__課題内容__.
肺の感染症を解説した課題文について、最後の文の後に続く文章を書いてください。

__課題文__.
────────

HAP・NHCAPは重症化しやすく、注射薬の使用と全身管理を必要とするケースが多く、重症度や抗菌薬耐性菌の可能性を考えながら、抗菌薬を選択します。普段からインフルエンザワクチン肺炎球菌ワクチン(65歳以上)を接種しておくことが、肺炎予防・重症化予防につながります。なお、終末期医療としてNHCAPを治療する場合には、患者本人にふさわしい治療を家族ともよく話し合いながら進めていく必要があります。

・結核:

抗酸菌に属する結核菌が肺に感染して起こす病気で、人から人に感染します(第2類感染症)。肺以外にもリンパ節、腸、骨などにも感染します。肺結核の自覚症状は、せき、たん、血たんは特徴的ですが、体のだるさ、発熱、寝汗、体重減少などの全身症状だけのこともあり、発見の遅れにつながります。若い年齢層での発病もありますが、高齢者や免疫力が落ちた人(アコントロール不良の糖尿病、ステロイドによる治療中、腎臓透析中、悪性腫瘍)に発病することがありますので、注意が必要です。症状のある方には、胸部エックス線検査や胸部CT検査をお勧めします。周囲の人たちに結核を移す前に診断・治療を受けたいものですね。

・肺非結核性抗酸菌症:

結核菌以外の抗酸菌(これを総称して「非結核性抗酸菌」と呼びます)が肺に感染して起こす病気です。土や水などの環境中によくいる菌で大抵は発病しませんし、結核菌とは異なり人から人に感染しません(伝染病ではない)。肺結核が年々減少しているのに対して、最近、増加しています。女性にやや多く、症状がなく、健康診断で発見されることも珍しくありません。

────────

__入力データ__.
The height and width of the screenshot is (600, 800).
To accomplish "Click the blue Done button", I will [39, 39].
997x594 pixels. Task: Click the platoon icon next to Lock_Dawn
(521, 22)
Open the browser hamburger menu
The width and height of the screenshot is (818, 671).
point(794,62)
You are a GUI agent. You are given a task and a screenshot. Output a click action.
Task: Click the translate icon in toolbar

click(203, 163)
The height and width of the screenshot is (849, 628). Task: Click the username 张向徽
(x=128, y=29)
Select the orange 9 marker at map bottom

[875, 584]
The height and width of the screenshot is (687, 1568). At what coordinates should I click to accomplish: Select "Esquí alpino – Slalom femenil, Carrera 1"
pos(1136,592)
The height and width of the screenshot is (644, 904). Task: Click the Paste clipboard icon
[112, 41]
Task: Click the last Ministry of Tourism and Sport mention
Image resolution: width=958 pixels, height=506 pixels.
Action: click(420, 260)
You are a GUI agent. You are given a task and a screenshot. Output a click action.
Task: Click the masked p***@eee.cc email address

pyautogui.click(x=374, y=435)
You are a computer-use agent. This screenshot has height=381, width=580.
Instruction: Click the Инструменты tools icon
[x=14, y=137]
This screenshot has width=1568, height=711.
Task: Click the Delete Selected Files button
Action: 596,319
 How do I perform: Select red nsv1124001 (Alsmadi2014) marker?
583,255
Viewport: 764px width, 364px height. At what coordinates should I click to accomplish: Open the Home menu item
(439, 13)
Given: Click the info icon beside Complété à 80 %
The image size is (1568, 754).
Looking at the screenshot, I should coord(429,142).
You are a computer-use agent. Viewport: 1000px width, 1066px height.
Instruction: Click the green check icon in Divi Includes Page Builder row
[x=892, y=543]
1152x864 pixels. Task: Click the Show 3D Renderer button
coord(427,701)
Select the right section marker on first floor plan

────────

__課題への解答__.
症状は、咳、喀たん、血たん、だるさ、発熱、寝汗、体重減少など、結核とよく似ています。診断は胸部エックス線検査、胸部CT検査、喀たん検査、血液検査で行います。気管支鏡検査で検体を気道の奥から採取して菌を調べることもあります。非結核性肺抗酸菌のなかで特にマックと呼ばれる2種類の菌が原因として最多であり、クラリスロマイシンと2種類の抗結核薬で治療します。ただし、菌が完全に消えることはまれなので、治療終了後も再発しないか定期診察が必要です。

・間質性肺炎と肺線維症:

(2020年9月に開催され北広島医師会主催の市民公開講座で当院の高橋弘毅医師が講演した内容の要約を記載します)

 

肺は肺胞という、目に見えない小さな袋が集まったスポンジ状の臓器です。肺胞と肺胞の隙間は毛細血管や結合組織で埋まっていて、そこを間質と呼びます。間質性肺炎とは、この隙間組織に起きた肺炎のこと。また、間質に線維成分が沈着する場合があり、肺線維症という病名が付けられます。間質性肺炎・肺線維症の早期では症状がないこともありますが、進行すると乾性咳嗽(痰が出ない咳)や呼吸困難を自覚するようになります。

 

間質性肺炎の原因は様々で、急性発症ではウイルス感染などが主な原因となります。新型コロナウイルス感染による肺炎の多くも間質性肺炎に分類されます。しかし、慢性発症の間質性肺炎は感染症と別な原因で起きます。頻度の高い原因・疾患は、関節リウマチなどの膠原病カビやペットが元で発症する過敏性肺炎です。また、薬剤・サプリメントの長期使用アスベスト(石綿)の吸引も原因となりますので、注意が必要です。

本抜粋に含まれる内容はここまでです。